Feel free to explore the project, experiment with it, and raise issues or suggestions. While I may not implement every suggestion, I genuinely appreciate feedback and ideas.

Project Status

This project has evolved from a small experimental implementation into a large-scale embedding training pipeline.

Current progress includes:

Training on a corpus containing over 82M Hindi tokens
Generating over 1.5 Billion skip-gram training pairs
Training multiple embedding models with dimensions ranging from 300–400
Evaluating embeddings using:
- cosine similarity
- nearest-neighbor retrieval
- analogy testing
- embedding visualization using PCA and t-SNE

The current best-performing model:

Embedding Size: 350
Training Loss: ~0.38
Validation Loss: ~0.47

The model is now producing meaningful semantic separation between positive and negative word pairs.

Latest Updates

Combined 5 large Hindi datasets into a single training corpus
Final corpus size reached approximately 82M tokens
Vocabulary built from words occurring atleast 2 times
Final vocabulary size exceeds 500K unique words
Context window size increased from 3 → 5
Generated approximately:
- 1.5 Billion training skip-gram pairs
- 40M validation pairs
- 40M testing pairs
Implemented:
- Skip-gram training
- Negative sampling
- BCEWithLogitsLoss training objective
- Adagrad optimizer
Added support for:
- PCA embedding visualization
- t-SNE embedding visualization
- cosine similarity search
- analogy-based embedding evaluation

Datasets Used

1. Hindi Bible

Source: https://www.kaggle.com/datasets/kapilverma/hindi-bible

2. Hindi-English Corpora

Source: https://www.kaggle.com/datasets/aiswaryaramachandran/hindienglish-corpora

3. English-Hindi Dataset

Source: https://www.kaggle.com/datasets/preetviradiya/english-hindi-dataset

4. IIT Bombay English-Hindi Translation Dataset

Source: https://www.kaggle.com/datasets/vaibhavkumar11/hindi-english-parallel-corpus

5. Hindi Wikipedia Articles - 172k

Source: https://www.kaggle.com/datasets/disisbig/hindi-wikipedia-articles-172k

Dataset Preprocessing

The preprocessing pipeline currently includes:

Combining Hindi text from multiple datasets
Cleaning punctuation and noisy symbols
Tokenizing text into words
Building vocabulary mappings
Removing extremely rare words
Generating skip-gram training pairs
Generating negative samples

Vocabulary Pruning

Instead of keeping every unique token, only words appearing atleast 2 times are retained.

This helps:

Reduce vocabulary size
Improve training efficiency
Remove noisy and corrupted tokens
Improve embedding quality

Context Window

Previous context window size: 3
Current context window size: 5

With a window size of 5:

each center word can generate up to 10 positive pairs
broader semantic context can be captured
embeddings learn richer relationships

Training Data Generation

For each word:

The word is treated as the center/context word
Neighboring words within the context window are treated as positive target words

Example

Sentence:

आज सुबह मैंने अपने पुराने दोस्त के साथ बाजार में चाय पी

If the center word is:

दोस्त

Generated positive pairs:

[दोस्त, सुबह]
[दोस्त, मैंने]
[दोस्त, अपने]
[दोस्त, पुराने]
[दोस्त, के]
[दोस्त, साथ]
[दोस्त, बाजार]
[दोस्त, में]
[दोस्त, चाय]
[दोस्त, पी]

This process is repeated across the entire corpus to generate training pairs.

Negative Sampling

In addition to positive pairs, negative samples are generated.

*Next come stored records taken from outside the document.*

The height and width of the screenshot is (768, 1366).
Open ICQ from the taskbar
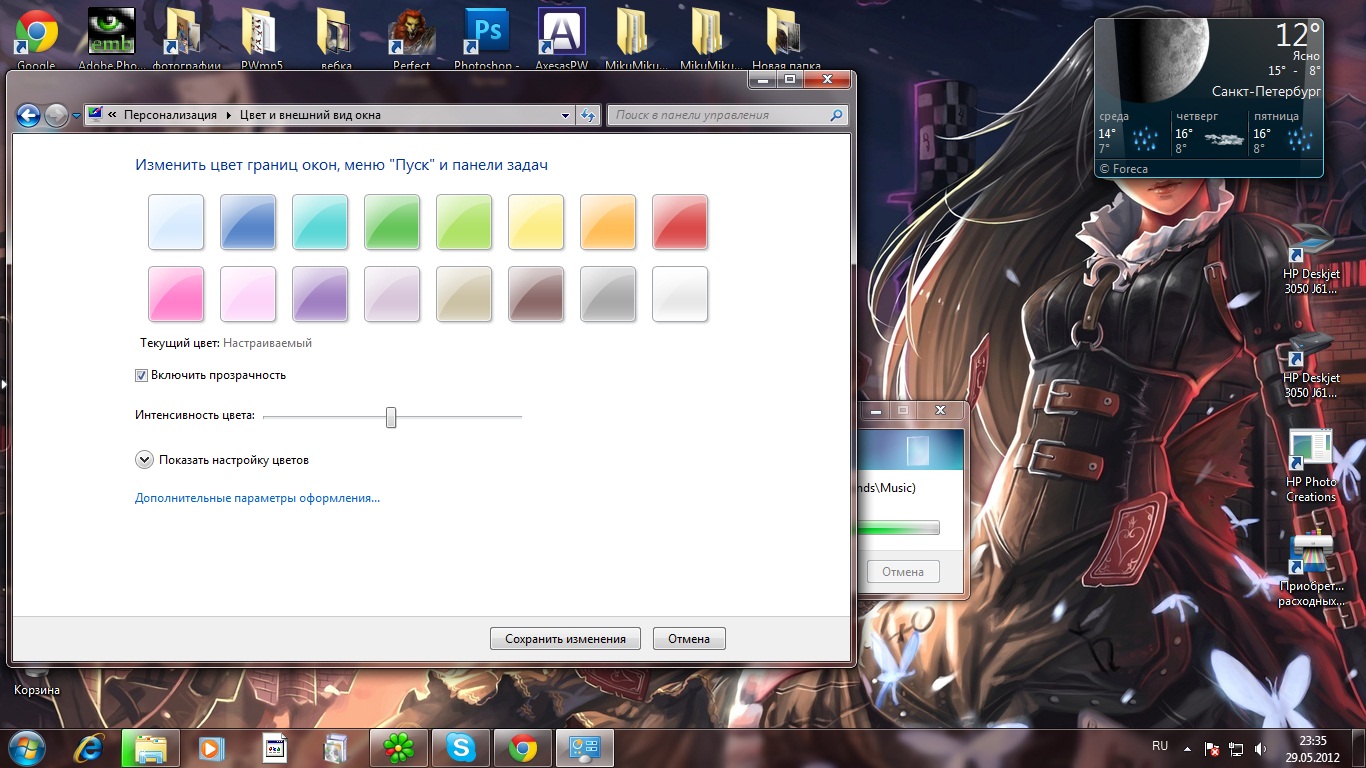pyautogui.click(x=399, y=748)
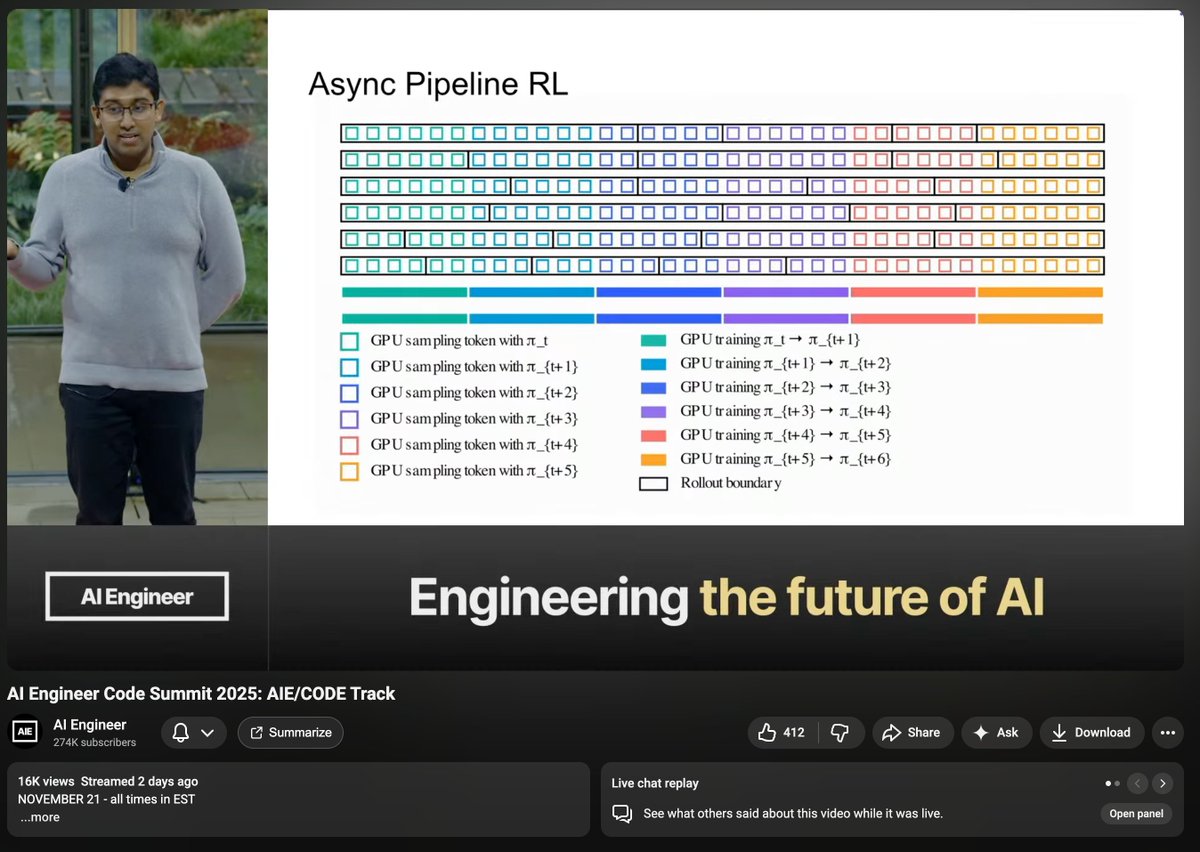The height and width of the screenshot is (852, 1200).
Task: Click the notification bell icon
Action: 179,732
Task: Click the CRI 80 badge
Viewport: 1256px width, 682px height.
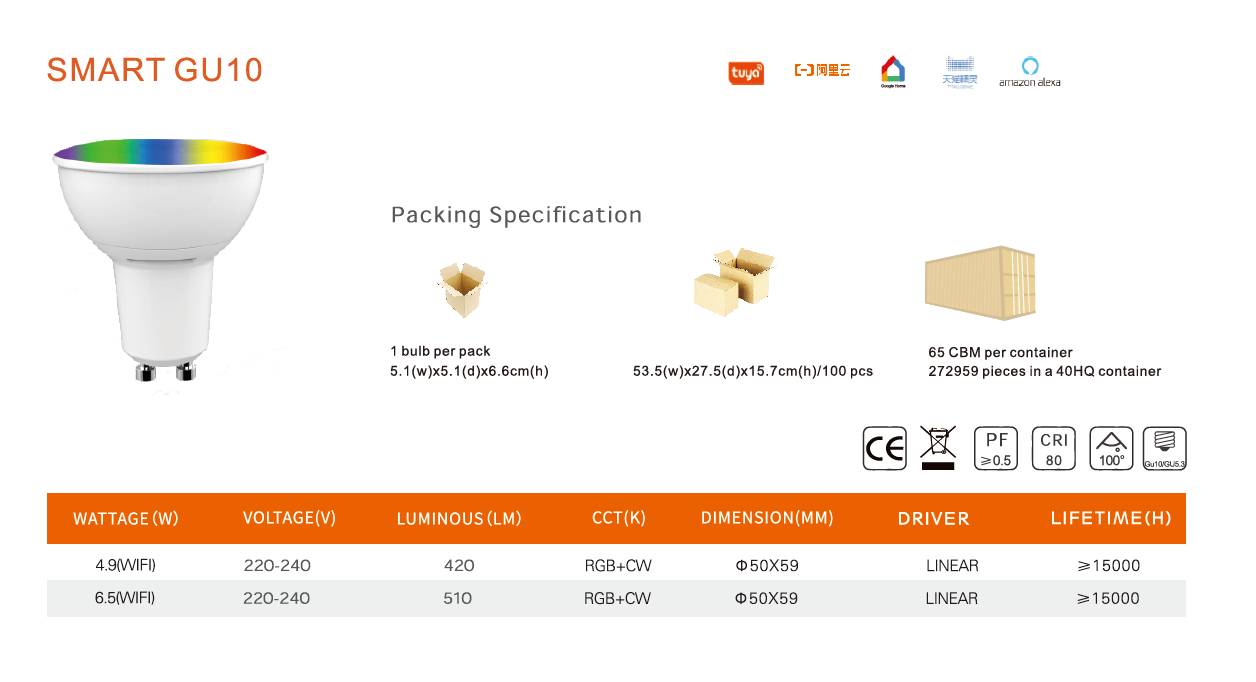Action: 1054,448
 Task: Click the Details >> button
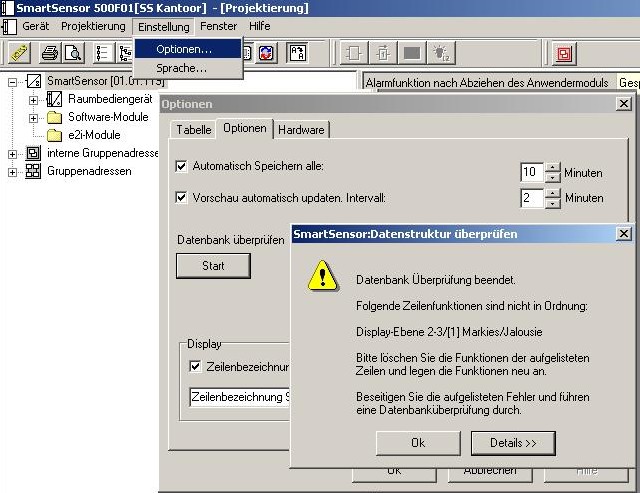512,442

Random vocabulary words that do not appear in the context window are paired with the center word.

Example

[दोस्त, कंप्यूटर]
[दोस्त, पहाड़]
[दोस्त, विज्ञान]

These represent unlikely co-occurrences.

Why Negative Sampling?

Negative sampling helps:

Learn meaningful semantic separation
Distinguish related vs unrelated words
Scale training efficiently to very large vocabularies
Avoid the computational cost of full softmax

Model Architecture

Current training setup:

Architecture: Skip-gram Word2Vec
Framework: PyTorch
Embedding dimensions tested:
- 300
- 350
- 400
Best-performing embedding size so far: 350
Optimizer: Adagrad
Loss Function: BCEWithLogitsLoss
Training uses:
- positive skip-gram pairs
- negative sampled pairs

Current Results

The model now learns strong separation between positive and negative pairs.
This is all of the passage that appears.